Libyan strongman Muammar Gaddafi has succeeded in roiling political waters in Rome with apparently contradictory statements linked to an anti-Italian riot last month.
In the first reported instalment of the statement to the Libyan People's Assembly Thursday, Gaddafi said an attack on the Italian consulate in Benghazi had little to do with anti-Islamic cartoons printed in Denmark.
Gaddafi claimed the protests were, on the other hand, in support of Libyan demands for reparations for the colonial period.
This immediately spurred the Northern League to demand an apology from political allies and foes who forced League minister Roberto Calderoli out for wearing a T-shirt bearing the Danish cartoons.
The League claimed Gaddafi's statement proved their view that Calderoli's action had not stoked anti-Italian sentiment in Libya, producing the attack in which 14 Libyans died in police fire.
However, in the full transcript of Gheddafi's speech, made available by Libyan state news on Friday, the president described Calderoli as "a Fascist minister who used racist, colonialist, retrograde and crusader-like language."

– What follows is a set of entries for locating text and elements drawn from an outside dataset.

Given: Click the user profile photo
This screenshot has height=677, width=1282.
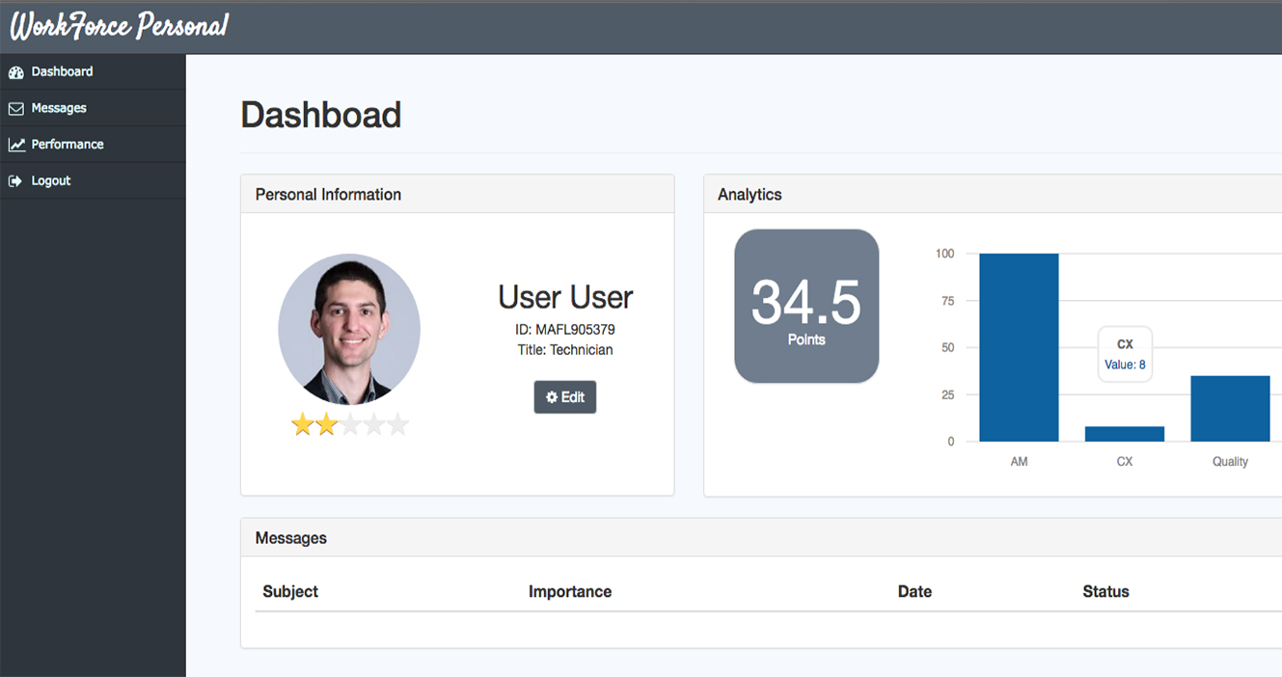Looking at the screenshot, I should click(349, 329).
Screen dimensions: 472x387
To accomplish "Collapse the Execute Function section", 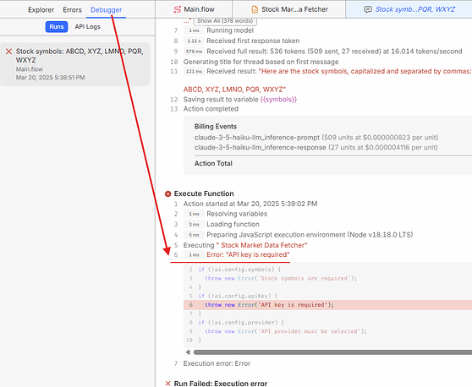I will tap(204, 194).
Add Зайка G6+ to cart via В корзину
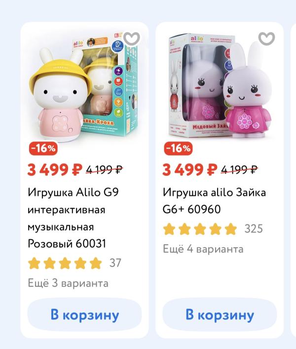This screenshot has width=296, height=349. (x=220, y=314)
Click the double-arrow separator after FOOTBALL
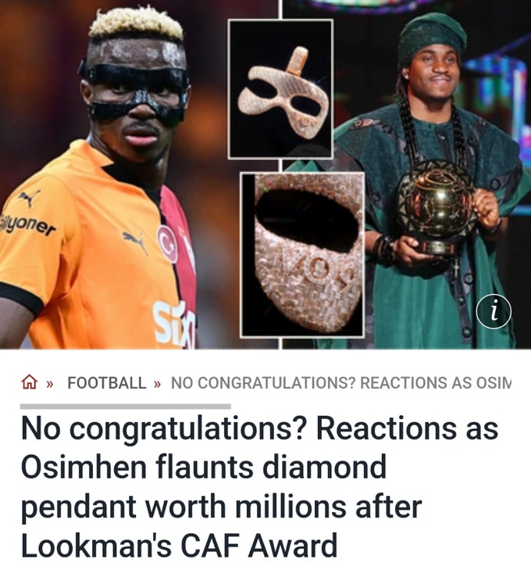The image size is (531, 563). point(157,384)
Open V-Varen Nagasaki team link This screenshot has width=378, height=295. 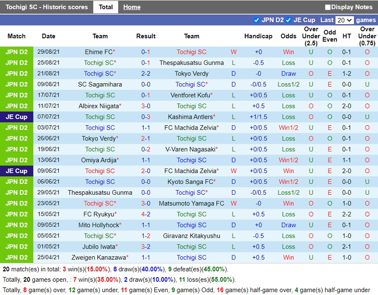(190, 149)
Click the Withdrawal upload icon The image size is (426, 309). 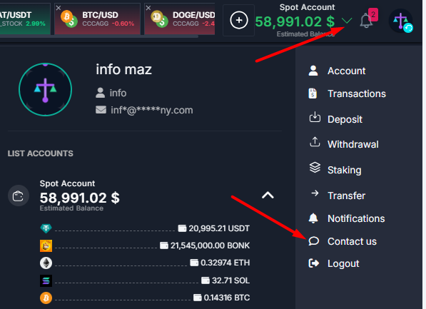click(315, 142)
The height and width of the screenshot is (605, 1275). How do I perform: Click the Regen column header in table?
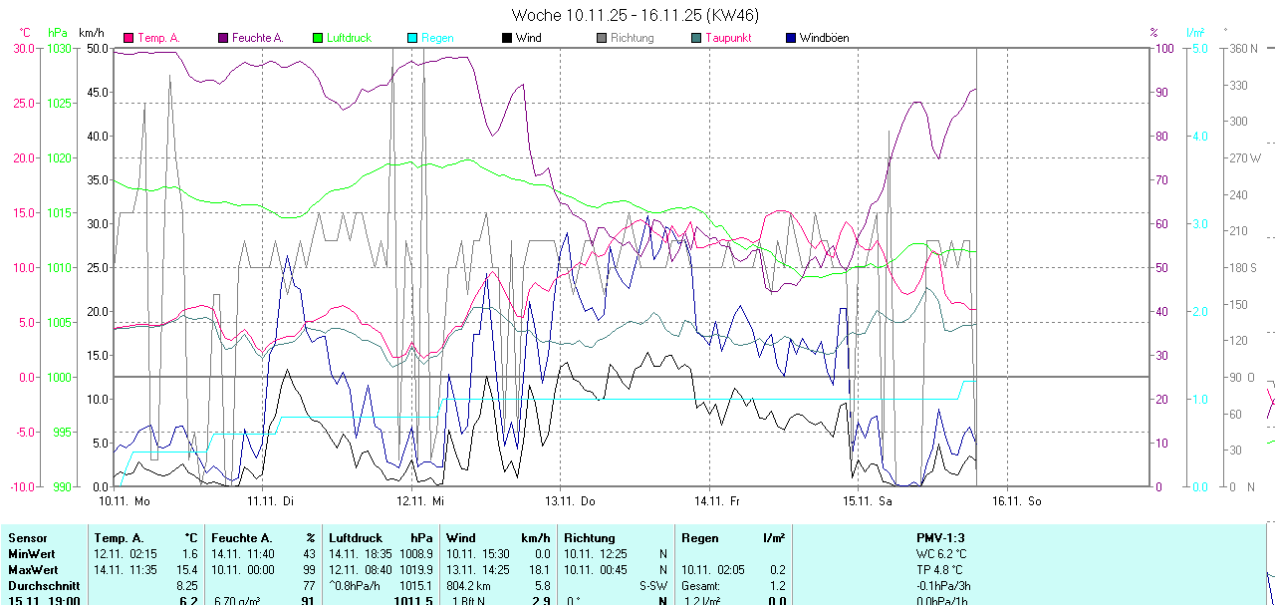tap(700, 537)
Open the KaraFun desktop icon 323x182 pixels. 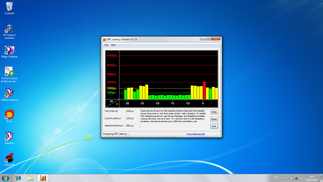click(x=9, y=136)
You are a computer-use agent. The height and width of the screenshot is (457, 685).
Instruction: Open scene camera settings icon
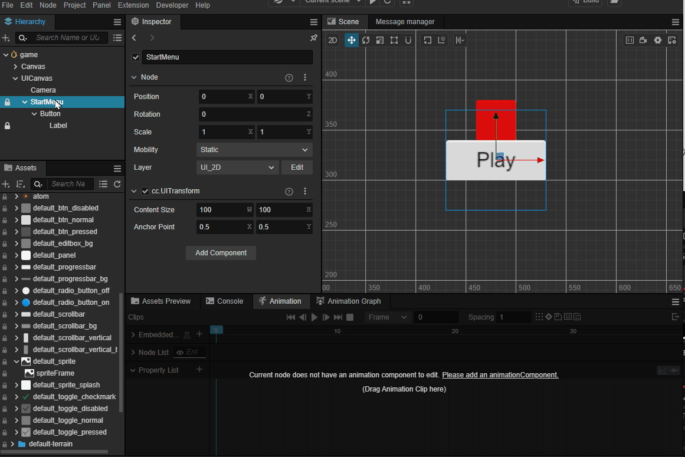(643, 40)
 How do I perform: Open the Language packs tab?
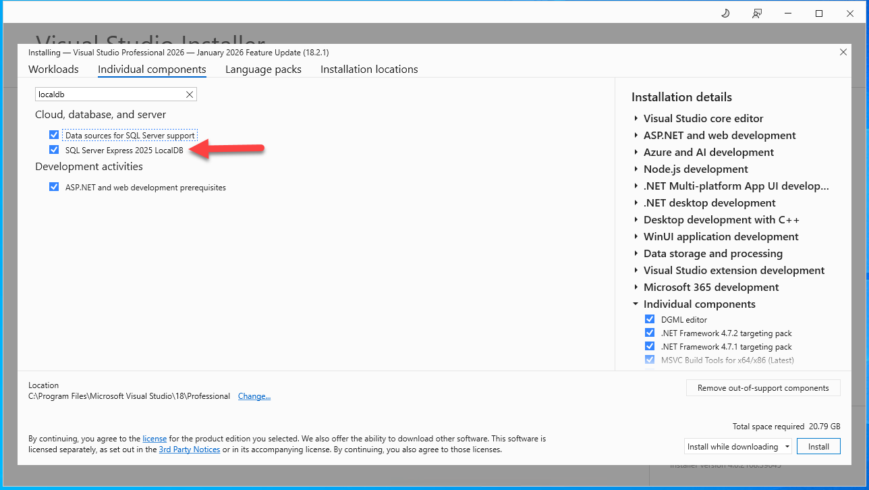[263, 70]
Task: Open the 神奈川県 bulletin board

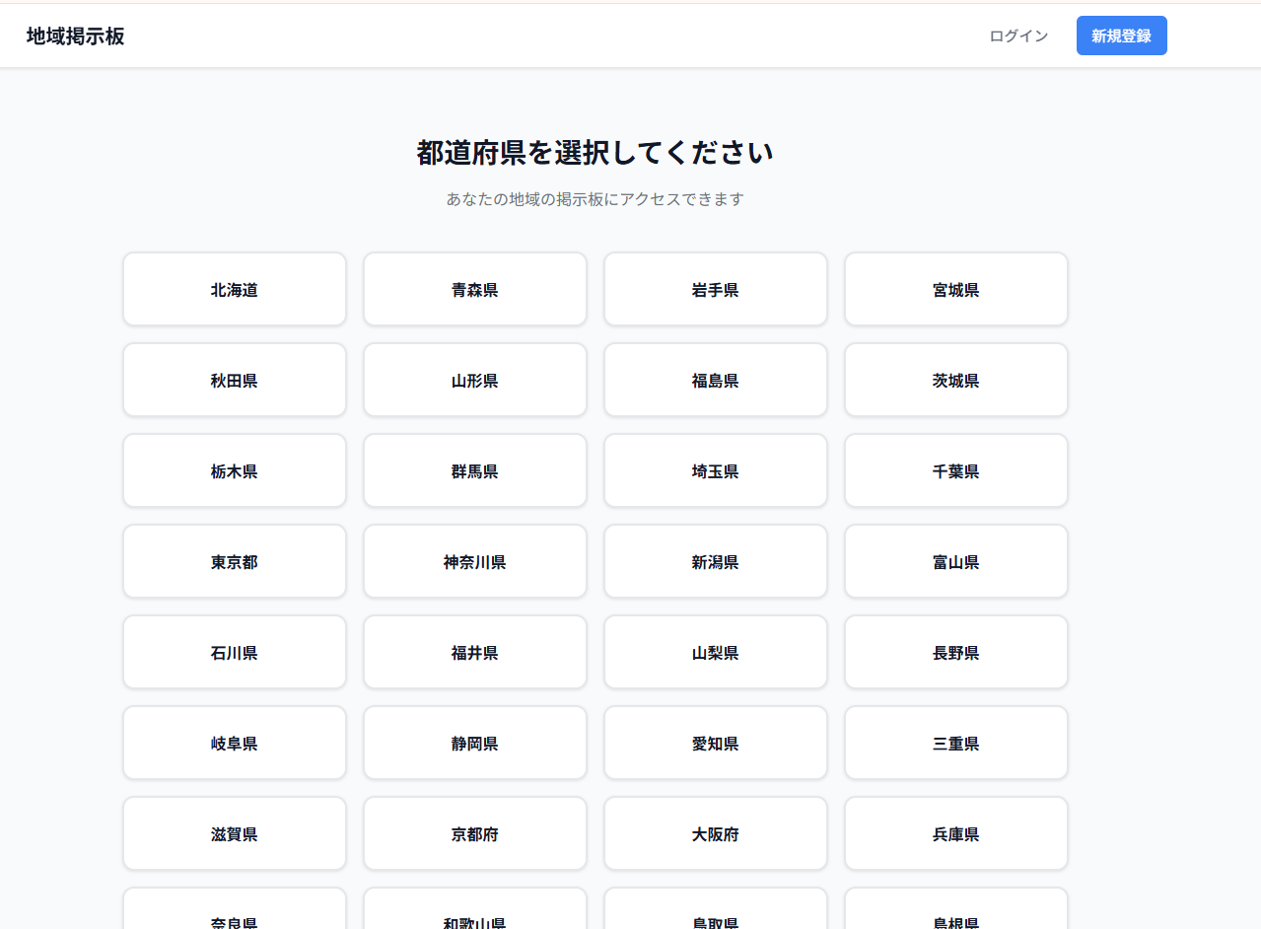Action: 474,561
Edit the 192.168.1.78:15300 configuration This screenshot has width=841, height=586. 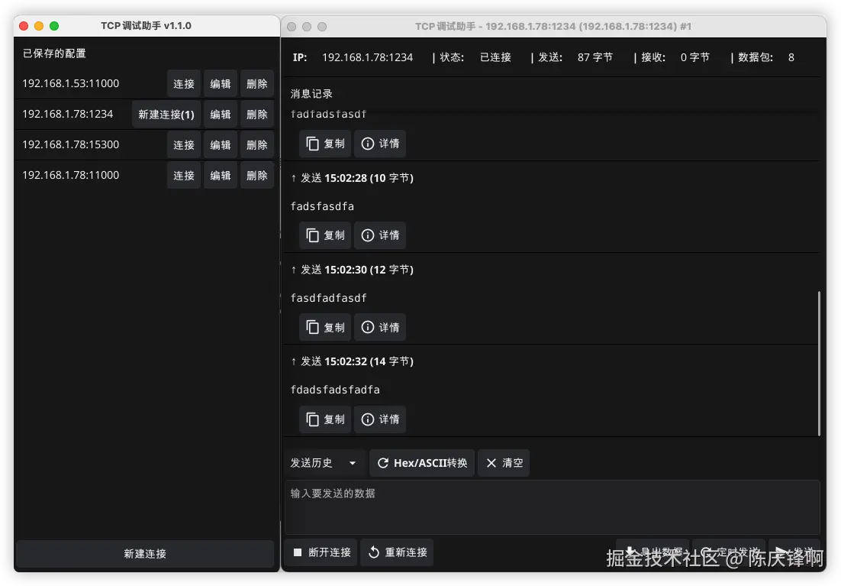pyautogui.click(x=220, y=144)
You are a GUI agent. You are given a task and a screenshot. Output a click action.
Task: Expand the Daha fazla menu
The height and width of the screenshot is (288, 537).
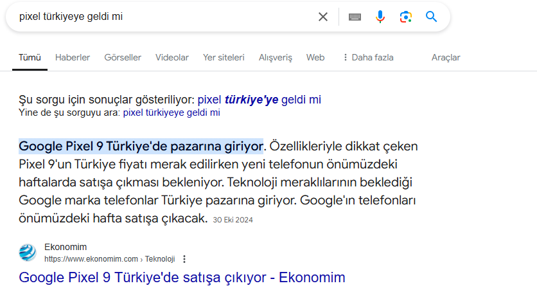[x=367, y=57]
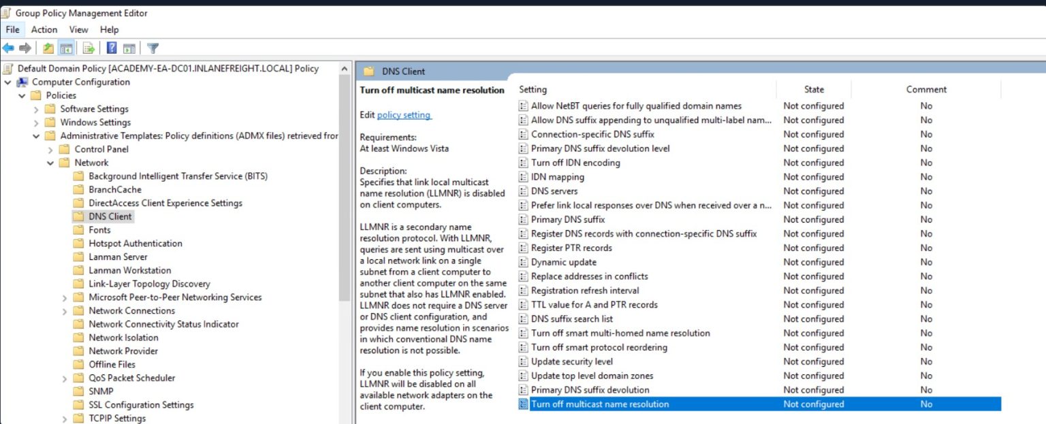Open Help via blue question mark icon
This screenshot has width=1046, height=424.
pos(112,48)
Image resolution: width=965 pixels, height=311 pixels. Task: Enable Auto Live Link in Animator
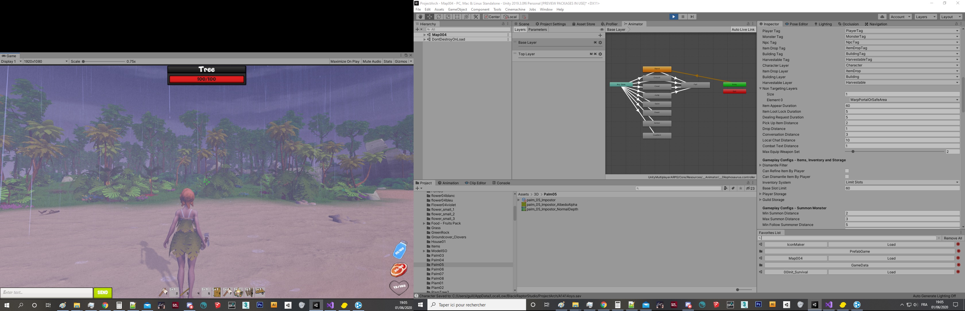tap(743, 29)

As a result, the League quickly switched from broadsides against Calderoli's allegedly unustified detractors in Italy and levelled its guns squarely at Gaddafi. "He's looking at himself in the mirror, talking about
Fascist and retrograde," a leading League MP told Italian TV.
Calderoli himself stopped demanding apologies from erstwhile allies and said Gheddafi should say sorry. "It's an honour to be insulted by someone like him," the former Reforms Minister said. Meanwhile, Foreign Minister Gianfranco Fini - one of the first last month to say Calderoli had to go - said people were making too much fuss about a speech designed for domestic consumption.
Downplaying the Libyan firebrand's warning that Italy can expect more attacks if reparations are not forthcoming, Fini noted that Italian-Libyan talks have been proceeding on and off for years on the question of mutual compensation - for the colonial period on the one hand and, on the other, the suffering of Italians ejected by Gaddafi a year after his 1969 coup.
Fini said Rome's position had been restated by the cabinet on February 23: to resolve all questions regarding
the colonial period, "with highly significant measures", in exchange for an end to discrimination of Italian refugees who lost livelihoods and property.
The exiles have only once allowed back to visit the places they grew up in, during a recent high point in
fluctuating relations between the two countries. Fini also said that economic and contractual disputes
needed to be worked out in a satisfactory way. Resolving disputes, Fini observed, "must be a reciprocal
effort and the words spoken by Colonel Gaddafi in no way go in this direction".
Gaddafi's reiterated claim for reparations upset MP Alessandra Mussolini, grand-daughter of Il Duce, who said Italy "brought trains, roads and proper administration" to a people who "were still riding around on camels."